Students at Soviet conservatories were at last able to use various
channels--many of questionable legality--to acquire and hear music
that had previously been forbidden, and visiting performers and
composers brought young Soviets new sounds and new compositions. In
the 1960s, composers such as Andrey Volkonsky, Edison Denisov,
Alfred Schnittke, Arvo Part, Sofia Gubaidulina, and Valentin
Silvestrov experimented with a wide variety of then new and
unfamiliar techniques ranging from serialism to aleatory devices,
and audiences eager to escape the music of predictable sameness
typical to socialist realism were attracted to performances of
their new and unfamiliar creations.
This "unofficial" music by young Soviet composers inhabited the
gray space between legal and illegal.
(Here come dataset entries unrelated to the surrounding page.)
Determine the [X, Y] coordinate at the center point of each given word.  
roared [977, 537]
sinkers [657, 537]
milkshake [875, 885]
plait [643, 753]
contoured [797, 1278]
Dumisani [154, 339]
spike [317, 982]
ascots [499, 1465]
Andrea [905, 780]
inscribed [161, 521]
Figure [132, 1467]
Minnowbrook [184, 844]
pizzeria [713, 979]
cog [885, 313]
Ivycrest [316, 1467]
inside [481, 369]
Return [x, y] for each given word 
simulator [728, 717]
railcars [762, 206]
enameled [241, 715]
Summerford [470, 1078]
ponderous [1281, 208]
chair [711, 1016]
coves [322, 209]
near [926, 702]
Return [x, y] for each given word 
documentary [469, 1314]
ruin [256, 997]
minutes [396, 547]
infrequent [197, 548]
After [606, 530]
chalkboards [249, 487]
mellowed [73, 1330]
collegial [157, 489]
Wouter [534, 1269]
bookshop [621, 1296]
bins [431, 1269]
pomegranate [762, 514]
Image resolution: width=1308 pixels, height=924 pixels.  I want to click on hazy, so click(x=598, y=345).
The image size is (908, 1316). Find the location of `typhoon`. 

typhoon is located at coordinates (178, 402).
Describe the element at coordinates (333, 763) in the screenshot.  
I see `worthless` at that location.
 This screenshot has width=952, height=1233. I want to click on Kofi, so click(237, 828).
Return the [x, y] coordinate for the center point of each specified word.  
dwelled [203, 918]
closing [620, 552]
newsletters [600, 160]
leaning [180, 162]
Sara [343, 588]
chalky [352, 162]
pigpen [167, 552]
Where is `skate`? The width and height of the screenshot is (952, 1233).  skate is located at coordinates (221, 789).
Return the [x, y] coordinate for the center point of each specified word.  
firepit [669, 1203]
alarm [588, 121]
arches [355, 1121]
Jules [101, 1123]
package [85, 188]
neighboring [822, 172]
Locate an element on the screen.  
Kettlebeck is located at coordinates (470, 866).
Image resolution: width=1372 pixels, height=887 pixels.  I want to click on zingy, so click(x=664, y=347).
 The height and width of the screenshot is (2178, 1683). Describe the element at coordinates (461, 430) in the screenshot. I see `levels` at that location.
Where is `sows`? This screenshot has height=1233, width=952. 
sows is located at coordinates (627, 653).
Such Freedom, If Only Musical
traces the changing compositional styles and politically charged
reception of this music, and brings to life the paradoxical
freedoms and sense of resistance or opposition that it suggested to
Soviet listeners. Author Peter J. Schmelz draws upon interviews
conducted with many of the most important composers and performers
of the musical Thaw, and supplements this first-hand testimony with
careful archival research and detailed musical analyses. The first
book to explore this period in detail, Such Freedom, If Only
Musical will appeal to musicologists and theorists interested in
post-war arts movements, the Cold War, and Soviet music, as well as
historians of Russian culture and society."